# My clan of animals! (PIC HEAVY)



## macdeezy (Apr 21, 2012)

So I thought I would share with you all my lil boogers!  My fiance and I consider them our children, and they really help me deal with my Crohns Disease! If I didn't have them, and know that I have to get up everyday because they need me to care for them, I would be deeply depressed like I was before I got my first pet! All the ferrets (except Jerret) & chinchillas were rescued from neglecting homes and being sold on Craigslist, 1 came with a tumor (Flapjack), and 1 has Adrenal Disease (Remy). The Hedgehogs & Short tailed opossum are from a great breeder down in LA. 


















& here is Mystery












My male Hedgie




My 2 Females Shiva(the dark one) and Snow(the white one)




My Bufo Alvarius... AKA: Sonoran Desert Toad




3 Toed Box turtle




Sulcatta Tort




Gopher Snake




My newest addition... My Short Tailed Opossum, which was supposed to be hand raised, but every time i hold him, he constantly bites!


----------



## ascott (Apr 21, 2012)

Very cool group of critters....


----------



## macdeezy (Apr 21, 2012)

Thank you! They keep me REAL busy!  I should be getting another STO pretty soon... and I plan on breeding the hedgies after my wedding in June! The 2 female hedgies are my absolute favorite!! They are so calm and love to snuggle, my male on the other hand, is a jerk!
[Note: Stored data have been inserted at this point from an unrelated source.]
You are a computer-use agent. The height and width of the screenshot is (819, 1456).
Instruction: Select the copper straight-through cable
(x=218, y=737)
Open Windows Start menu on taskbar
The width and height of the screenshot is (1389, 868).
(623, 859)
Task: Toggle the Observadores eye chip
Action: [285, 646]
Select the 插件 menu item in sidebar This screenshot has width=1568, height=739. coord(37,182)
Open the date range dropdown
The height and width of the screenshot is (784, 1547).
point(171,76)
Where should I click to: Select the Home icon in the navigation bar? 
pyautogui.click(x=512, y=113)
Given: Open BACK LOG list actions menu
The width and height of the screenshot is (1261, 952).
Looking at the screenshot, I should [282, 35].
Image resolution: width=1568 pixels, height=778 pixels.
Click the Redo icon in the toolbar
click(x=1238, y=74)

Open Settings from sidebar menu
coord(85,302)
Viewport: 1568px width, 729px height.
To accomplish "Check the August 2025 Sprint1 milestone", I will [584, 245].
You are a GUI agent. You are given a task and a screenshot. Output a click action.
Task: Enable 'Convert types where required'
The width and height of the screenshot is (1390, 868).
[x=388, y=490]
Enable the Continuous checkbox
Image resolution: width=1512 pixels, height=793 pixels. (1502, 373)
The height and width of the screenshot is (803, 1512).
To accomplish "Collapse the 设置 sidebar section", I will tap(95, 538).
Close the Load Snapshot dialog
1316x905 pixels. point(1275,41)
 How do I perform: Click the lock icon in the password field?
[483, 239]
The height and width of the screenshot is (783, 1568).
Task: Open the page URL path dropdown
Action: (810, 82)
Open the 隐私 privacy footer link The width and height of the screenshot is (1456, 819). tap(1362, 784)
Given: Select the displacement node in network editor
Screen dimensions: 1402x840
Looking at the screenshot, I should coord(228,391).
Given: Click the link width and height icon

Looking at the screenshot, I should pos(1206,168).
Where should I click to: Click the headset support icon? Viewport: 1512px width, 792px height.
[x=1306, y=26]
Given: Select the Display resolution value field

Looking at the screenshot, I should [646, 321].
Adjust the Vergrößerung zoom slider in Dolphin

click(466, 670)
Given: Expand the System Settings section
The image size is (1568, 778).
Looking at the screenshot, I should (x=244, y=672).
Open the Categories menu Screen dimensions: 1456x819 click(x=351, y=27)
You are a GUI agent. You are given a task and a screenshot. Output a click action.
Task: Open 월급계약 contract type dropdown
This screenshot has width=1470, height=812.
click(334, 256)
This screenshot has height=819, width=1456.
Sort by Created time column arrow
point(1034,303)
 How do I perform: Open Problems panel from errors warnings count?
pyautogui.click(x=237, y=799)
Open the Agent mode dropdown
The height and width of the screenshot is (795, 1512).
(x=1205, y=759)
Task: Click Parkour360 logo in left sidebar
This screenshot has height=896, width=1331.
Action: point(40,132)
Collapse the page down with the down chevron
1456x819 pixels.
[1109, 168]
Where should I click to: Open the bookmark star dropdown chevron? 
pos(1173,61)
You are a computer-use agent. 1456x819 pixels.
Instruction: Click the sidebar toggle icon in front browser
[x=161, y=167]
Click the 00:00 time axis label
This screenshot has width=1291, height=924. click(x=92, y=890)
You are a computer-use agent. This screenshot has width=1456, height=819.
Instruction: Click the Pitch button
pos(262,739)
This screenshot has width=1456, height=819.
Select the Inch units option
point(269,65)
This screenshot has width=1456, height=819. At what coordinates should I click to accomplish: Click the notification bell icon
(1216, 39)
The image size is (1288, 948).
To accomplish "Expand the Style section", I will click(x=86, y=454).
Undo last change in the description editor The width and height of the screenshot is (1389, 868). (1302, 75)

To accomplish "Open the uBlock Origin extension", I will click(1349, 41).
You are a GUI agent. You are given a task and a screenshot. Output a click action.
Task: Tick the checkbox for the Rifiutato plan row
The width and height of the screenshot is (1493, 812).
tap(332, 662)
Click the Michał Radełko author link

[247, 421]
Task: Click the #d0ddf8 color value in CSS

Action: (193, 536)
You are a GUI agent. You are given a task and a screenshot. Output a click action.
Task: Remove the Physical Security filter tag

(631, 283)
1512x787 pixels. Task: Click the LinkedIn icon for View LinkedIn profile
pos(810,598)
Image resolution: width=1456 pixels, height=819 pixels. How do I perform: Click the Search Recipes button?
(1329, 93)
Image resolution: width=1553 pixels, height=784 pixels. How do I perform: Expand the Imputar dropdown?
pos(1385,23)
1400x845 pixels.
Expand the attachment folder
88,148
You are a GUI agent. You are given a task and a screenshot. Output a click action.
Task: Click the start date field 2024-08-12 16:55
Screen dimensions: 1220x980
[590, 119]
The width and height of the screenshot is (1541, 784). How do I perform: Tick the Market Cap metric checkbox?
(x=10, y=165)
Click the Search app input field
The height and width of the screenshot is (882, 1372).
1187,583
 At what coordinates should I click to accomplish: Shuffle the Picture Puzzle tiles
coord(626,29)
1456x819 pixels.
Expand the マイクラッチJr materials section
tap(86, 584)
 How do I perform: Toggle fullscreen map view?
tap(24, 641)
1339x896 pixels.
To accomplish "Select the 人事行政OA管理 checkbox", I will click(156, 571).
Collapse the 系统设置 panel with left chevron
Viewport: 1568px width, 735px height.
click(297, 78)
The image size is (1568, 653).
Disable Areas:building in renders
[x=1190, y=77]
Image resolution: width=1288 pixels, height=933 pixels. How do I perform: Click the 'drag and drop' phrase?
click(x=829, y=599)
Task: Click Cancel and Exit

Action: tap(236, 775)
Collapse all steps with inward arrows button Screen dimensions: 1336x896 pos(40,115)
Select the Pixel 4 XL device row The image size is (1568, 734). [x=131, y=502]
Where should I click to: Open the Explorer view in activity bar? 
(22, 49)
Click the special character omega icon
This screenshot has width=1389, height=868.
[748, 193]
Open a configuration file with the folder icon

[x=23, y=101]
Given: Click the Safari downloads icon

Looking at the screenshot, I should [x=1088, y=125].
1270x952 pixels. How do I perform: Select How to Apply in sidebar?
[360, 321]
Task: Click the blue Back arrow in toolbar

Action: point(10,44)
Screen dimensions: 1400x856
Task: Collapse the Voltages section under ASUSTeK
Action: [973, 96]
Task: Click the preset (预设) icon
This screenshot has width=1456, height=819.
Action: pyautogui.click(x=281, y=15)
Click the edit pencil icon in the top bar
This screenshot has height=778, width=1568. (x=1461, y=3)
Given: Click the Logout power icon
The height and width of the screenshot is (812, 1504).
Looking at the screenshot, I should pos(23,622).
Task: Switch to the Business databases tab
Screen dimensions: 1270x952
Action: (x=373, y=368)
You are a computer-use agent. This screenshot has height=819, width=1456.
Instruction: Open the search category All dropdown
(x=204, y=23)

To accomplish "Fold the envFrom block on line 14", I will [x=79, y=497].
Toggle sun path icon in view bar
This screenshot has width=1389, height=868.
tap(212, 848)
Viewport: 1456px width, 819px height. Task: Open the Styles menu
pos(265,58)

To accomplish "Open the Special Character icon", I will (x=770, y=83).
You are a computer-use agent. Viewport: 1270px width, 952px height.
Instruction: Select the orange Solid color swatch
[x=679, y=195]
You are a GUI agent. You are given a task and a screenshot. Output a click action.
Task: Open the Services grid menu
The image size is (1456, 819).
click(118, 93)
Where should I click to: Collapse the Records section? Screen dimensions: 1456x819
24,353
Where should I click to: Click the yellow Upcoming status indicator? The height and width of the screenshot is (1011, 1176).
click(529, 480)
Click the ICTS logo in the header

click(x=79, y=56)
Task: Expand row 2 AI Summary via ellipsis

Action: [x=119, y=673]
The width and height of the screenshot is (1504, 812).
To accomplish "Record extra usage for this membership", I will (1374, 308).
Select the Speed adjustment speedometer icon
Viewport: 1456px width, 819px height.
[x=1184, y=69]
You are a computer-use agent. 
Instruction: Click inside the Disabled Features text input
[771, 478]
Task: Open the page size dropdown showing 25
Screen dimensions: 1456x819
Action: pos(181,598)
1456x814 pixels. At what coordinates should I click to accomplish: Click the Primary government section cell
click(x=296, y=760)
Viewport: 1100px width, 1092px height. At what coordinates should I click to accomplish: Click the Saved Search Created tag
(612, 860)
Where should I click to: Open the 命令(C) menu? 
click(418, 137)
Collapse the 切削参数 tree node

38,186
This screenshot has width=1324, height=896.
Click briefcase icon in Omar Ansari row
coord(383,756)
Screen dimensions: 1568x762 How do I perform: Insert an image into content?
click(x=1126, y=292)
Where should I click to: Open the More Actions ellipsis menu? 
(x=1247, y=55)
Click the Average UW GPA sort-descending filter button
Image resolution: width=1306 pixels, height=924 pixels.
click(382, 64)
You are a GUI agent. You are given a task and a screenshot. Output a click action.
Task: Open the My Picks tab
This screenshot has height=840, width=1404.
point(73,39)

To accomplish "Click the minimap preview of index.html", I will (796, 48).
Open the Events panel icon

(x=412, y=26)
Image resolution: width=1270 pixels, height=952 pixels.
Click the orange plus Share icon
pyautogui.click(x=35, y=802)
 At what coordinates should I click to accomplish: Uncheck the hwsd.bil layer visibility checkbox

LOL! He always pops his spikes out, and will bite if you keep trying to play with him!


----------



## ACD1sM (Apr 21, 2012)

How do you get away with having the ferret out here in cali ? I want one but I don't want to have to hide it all the time or be worried if they make loud noises.


----------



## wellington (Apr 21, 2012)

Very cute little zoo you got going there[/quote]


----------



## Kerryann (Apr 21, 2012)

You have a cute crew


----------



## Jacob (Apr 21, 2012)

Very Nice


----------



## macdeezy (Apr 21, 2012)

Thanks guys! They are a big hit whenever I have company over! 
And there are more ferrets in Cali then you might think! California accounts for (last time I checked) 28% of ferret related sales in the US! I have NEVER had a problem whenever I take them to the pet store...actually 2 nights ago I took 2 of the ferrets to Pet Fun and just let them run around on the leash..most workers just want to know a lil about them since they sell stuff for them, but have never had any interaction with them! I used to take them out to the park allot also, but havent lately! And there was never a problem there either! 
Also I am on probation and have never had a problem with them! My probation officer has seen them and my hedgies, and honestly never even asks or says anything about them!
3 of my ferrets were being sold on craigslist, but I refused to pay for them since they were obviously in poor health so the owners just gave them to me (with their cages). And another was brought down from Sacramento because they heard I rescue and take good care of the ferrets! Most listed on Craigslist are from College kids that thought it would be cool to own a ferret, but didnt realize the DAILY cleaning and care that it takes to care for these pets! 
They are VERY fun and cute pets, but seriously NOT for everyone! If I wasn't home all day and able to care for them as much as I do, I would deffinitely give them back up for adoption, but I honestly cannot see myself not owning a ferret my entire life! They seriously chip at your heart and you instantly fall in love with them! 
Also, ferrets do not make loud noises... actually they only make a VERY quiet "dooking" sound and it is only when they are very happy! If they have enough time out of their cage, then they will be happy and content! They play HARD for 1-2 hours, and then crash out for another few hours! so they are not too demanding... the only hard part is cleaning their cages out thoroughly a few times a day! And if you have one, I don't think it will be that bad, I dont remember.. its been a while since i only owned one!  

I finally got around to taking pics of my CDT and some face shots of the Sulcatta!


----------



## ALDABRAMAN (Apr 21, 2012)

wow, They are great!


----------